Diritto o privilegio? Il parroco è netto: «I cristiani a Gaza non dovrebbero aver bisogno di un permesso per poter celebrare il Natale a Betlemme!» Dopo aver riferito queste parole di padre Mario da Silva il 15 dicembre scorso, il Patriarcato latino di Gerusalemme ricorda che nella Striscia i movimenti da e per Israele, la Cisgiordania o altri Paesi sono governati da un regime di autorizzazioni militari messo in atto dallo Stato ebraico a partire dal 1991. Un modo per «controllare gli affari civili dei palestinesi, comprese le possibilità di viaggio, lavoro e procedure sanitarie».
Così, per questo Natale 2018, riferisce il parroco cattolico della Sacra Famiglia a Gaza City, 500 permessi sono stati approvati dalle autorità militari israeliane per l’intera piccola minoranza cristiana della Striscia di Gaza, tra cattolici e ortodossi. I permessi rilasciati riguardano persone di età superiore ai 55 anni e dai 16 a 35 anni. I minori al di sotto dei 16 anni non sono interessati.
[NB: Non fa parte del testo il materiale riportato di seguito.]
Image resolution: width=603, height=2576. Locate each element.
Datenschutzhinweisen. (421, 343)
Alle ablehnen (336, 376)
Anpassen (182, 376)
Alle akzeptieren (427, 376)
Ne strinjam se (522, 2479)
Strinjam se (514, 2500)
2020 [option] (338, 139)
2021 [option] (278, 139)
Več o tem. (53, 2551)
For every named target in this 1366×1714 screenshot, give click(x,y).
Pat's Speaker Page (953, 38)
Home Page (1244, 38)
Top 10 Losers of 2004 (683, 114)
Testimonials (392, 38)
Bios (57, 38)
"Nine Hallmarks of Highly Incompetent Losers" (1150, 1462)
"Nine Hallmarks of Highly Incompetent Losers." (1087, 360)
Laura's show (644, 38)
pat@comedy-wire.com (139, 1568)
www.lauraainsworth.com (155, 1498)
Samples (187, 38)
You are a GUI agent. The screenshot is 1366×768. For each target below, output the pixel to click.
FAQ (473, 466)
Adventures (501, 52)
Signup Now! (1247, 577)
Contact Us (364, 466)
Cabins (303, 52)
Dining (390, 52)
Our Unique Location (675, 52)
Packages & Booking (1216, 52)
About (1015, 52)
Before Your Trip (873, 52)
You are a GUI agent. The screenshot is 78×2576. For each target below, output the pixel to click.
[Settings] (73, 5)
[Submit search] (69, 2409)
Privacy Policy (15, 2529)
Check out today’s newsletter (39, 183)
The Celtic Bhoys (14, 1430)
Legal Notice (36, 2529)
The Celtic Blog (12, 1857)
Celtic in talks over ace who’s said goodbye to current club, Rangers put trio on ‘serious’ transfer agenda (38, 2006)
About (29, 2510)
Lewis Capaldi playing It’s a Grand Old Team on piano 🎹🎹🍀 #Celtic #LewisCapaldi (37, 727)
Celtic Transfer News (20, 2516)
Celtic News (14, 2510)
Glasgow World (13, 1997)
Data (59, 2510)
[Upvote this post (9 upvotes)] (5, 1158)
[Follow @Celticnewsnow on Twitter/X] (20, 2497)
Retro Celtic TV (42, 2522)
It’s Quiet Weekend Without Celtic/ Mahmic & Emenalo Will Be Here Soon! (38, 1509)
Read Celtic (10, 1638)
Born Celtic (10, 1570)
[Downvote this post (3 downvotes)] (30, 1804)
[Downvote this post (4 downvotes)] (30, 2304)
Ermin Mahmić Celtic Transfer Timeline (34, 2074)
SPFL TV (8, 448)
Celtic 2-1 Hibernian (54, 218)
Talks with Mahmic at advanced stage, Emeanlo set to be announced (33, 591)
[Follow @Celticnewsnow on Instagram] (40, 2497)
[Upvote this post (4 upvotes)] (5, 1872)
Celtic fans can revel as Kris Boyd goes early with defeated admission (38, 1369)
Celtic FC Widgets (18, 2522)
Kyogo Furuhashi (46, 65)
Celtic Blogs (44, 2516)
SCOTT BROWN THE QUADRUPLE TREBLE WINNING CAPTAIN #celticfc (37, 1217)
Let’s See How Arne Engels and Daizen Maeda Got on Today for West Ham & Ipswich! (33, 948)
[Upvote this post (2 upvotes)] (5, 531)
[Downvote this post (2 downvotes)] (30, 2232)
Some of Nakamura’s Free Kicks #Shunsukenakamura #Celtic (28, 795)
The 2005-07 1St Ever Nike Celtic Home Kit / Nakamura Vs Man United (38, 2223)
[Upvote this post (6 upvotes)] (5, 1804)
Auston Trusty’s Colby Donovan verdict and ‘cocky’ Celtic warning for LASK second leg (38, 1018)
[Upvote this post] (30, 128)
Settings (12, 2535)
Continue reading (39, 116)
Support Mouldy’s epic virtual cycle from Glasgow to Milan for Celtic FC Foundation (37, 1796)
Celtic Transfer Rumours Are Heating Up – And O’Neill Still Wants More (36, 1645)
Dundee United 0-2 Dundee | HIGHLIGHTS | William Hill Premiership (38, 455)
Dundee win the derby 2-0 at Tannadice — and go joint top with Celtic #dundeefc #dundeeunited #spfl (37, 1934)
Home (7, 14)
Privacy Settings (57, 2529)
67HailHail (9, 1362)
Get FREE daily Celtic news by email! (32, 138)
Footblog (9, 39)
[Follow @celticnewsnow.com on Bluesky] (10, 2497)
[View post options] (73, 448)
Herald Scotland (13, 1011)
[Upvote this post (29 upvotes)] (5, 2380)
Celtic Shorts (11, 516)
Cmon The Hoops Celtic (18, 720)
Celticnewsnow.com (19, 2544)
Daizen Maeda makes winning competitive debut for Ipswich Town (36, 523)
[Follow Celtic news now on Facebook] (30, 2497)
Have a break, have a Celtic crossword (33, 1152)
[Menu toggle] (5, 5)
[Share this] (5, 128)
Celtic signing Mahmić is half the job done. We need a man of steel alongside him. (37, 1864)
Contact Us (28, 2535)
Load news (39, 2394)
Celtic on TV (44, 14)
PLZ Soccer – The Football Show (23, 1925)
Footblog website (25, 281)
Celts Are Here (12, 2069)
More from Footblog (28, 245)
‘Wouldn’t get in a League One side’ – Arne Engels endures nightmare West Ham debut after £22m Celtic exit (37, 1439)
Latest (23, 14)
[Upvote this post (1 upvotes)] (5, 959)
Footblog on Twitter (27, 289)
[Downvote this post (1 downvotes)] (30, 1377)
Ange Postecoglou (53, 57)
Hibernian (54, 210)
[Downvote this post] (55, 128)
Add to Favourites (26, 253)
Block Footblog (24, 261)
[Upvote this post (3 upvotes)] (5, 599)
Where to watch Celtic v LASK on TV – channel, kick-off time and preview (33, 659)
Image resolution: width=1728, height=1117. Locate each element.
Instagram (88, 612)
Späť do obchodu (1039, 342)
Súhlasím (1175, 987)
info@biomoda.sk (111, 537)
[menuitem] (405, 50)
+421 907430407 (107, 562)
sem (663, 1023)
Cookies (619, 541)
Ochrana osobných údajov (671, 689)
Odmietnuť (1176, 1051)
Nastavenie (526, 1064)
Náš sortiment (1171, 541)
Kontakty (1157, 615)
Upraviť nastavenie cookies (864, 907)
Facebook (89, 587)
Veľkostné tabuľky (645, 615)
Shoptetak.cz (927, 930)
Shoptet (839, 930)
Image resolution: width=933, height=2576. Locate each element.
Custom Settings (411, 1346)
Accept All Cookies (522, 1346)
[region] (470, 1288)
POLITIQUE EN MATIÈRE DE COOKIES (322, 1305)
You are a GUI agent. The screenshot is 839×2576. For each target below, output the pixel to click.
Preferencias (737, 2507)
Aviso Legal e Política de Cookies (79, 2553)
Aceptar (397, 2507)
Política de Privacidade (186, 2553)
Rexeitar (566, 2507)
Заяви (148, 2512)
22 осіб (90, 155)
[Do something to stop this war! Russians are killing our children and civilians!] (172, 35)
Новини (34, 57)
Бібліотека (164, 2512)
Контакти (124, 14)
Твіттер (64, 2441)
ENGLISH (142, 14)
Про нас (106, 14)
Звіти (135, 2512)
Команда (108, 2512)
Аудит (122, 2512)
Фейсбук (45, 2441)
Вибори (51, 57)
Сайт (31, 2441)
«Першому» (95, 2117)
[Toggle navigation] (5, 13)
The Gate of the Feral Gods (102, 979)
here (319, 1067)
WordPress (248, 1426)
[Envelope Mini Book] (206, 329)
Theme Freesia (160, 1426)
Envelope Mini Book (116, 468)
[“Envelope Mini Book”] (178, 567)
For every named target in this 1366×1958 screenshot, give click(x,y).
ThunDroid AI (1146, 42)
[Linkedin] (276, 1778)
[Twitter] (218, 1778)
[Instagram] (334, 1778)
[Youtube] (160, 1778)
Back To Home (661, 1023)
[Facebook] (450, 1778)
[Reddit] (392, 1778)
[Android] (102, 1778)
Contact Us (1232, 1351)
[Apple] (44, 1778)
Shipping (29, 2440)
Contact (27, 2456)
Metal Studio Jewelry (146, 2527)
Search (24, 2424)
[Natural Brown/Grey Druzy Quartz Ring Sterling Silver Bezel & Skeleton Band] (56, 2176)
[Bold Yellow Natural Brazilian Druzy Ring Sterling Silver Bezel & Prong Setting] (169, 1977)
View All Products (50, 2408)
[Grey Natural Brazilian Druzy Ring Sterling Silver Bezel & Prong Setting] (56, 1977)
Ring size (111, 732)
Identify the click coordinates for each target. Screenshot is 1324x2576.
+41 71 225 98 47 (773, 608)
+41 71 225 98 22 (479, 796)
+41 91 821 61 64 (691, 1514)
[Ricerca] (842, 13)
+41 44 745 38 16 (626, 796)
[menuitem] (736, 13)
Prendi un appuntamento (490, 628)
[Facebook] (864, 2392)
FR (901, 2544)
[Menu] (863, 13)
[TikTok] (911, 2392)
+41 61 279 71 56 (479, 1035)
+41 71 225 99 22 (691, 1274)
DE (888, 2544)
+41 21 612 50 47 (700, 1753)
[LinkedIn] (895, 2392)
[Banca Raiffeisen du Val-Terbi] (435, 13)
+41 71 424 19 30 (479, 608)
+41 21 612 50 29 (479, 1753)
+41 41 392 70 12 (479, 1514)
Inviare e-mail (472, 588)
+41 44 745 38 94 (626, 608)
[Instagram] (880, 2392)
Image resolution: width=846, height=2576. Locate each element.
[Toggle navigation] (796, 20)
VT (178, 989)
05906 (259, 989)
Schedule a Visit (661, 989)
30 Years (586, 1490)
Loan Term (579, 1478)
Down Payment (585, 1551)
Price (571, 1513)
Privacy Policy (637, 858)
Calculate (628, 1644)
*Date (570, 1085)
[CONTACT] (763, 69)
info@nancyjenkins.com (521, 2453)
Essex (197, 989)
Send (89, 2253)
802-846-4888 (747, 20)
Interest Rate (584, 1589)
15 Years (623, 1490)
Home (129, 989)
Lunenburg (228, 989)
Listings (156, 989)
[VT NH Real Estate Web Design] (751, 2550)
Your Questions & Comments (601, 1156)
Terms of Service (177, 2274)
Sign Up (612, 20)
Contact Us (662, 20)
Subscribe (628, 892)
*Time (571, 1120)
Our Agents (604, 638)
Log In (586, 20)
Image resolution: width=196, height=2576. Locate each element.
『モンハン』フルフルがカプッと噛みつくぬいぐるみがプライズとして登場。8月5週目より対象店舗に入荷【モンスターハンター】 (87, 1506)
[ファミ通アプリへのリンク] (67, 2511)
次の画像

Una pratica che divide le famiglie, osserva il sacerdote di Gaza, di origini brasiliane, membro dell’Istituto del Verbo Incarnato, che ha recentemente celebrato i suoi 25 anni di presenza in Terra Santa. Padre Da Silva aggiunge che «Israele applica una politica di separazione tra genitori e figli», distribuendo ad esempio un permesso al padre, ma non alla madre e ai figli. In pratica, i fortunati che hanno ottenuto un permesso alla fine decidono di rimanere a Gaza per festeggiare il Natale con tutta la famiglia. Per mons. Giacinto Boulos Marcuzzo, vicario patriarcale per Gerusalemme e della Palestina, che ha parlato al portale informativo della Santa Sede Vatican News, tale pratica «è una logica di occupazione che non comprendiamo, nè giustifichiamo».
A Natale come a Pasqua, Israele teme che i cristiani che hanno il permesso di visitare i luoghi santi e le loro famiglie non tornino più indietro dopo aver attraversato il confine al valico di Erez. Oggi, su una popolazione stimata in due milioni di abitanti (per lo più musulmani), la comunità cristiana nella Striscia di Gaza, dice il Patriarcato latino, ha circa 1.100 anime. Tra questi, la maggioranza è greco-ortodossa insieme a 121 cattolici, come ha sottolineato mons. Marcuzzo.
L’enclave palestinese di meno di 400 chilometri quadrati è governata dal movimento islamista Hamas dal 2007 ed è sottoposta a un rigido blocco israeliano via terra, mare e aria da oltre un decennio. Quattro comunità religiose cattoliche rimangono sul posto accanto al centinaio di fedeli cattolici: i sacerdoti e le suore dell’Istituto del Verbo incarnato, le Missionarie della Carità (fondata da Madre Teresa di Calcutta) e le Suore del Rosario.
Dopo mesi di manifestazioni e scontri tra palestinesi di Gaza e soldati israeliani, che hanno sollevato il timore di un nuovo conflitto armato, l’Egitto e il Qatar si sono adoperati per cercare di ridurre le tensioni.
Se non altro questo Natale nella Striscia sarà meno freddo e buio dei precedenti. Da fine ottobre, a seguito di una sovvenzione di 60 milioni di dollari messi a disposizione dal Qatar per far funzionare le tre turbine della centrale elettrica di Gaza fino a sei mesi, la popolazione può godere di una media tra le nove e le undici ore di energia al giorno, secondo un rapporto Onu. Nei mesi precedenti le ore di erogazione dell’energia elettrica ogni giorno non erano più di quattro.
Il primo ministro israeliano Benjamin Netanyahu ha anche autorizzato il Qatar a inviare due volte, due mensilità da 15 milioni di dollari per pagare gli stipendi dei dipendenti pubblici nella Striscia di Gaza.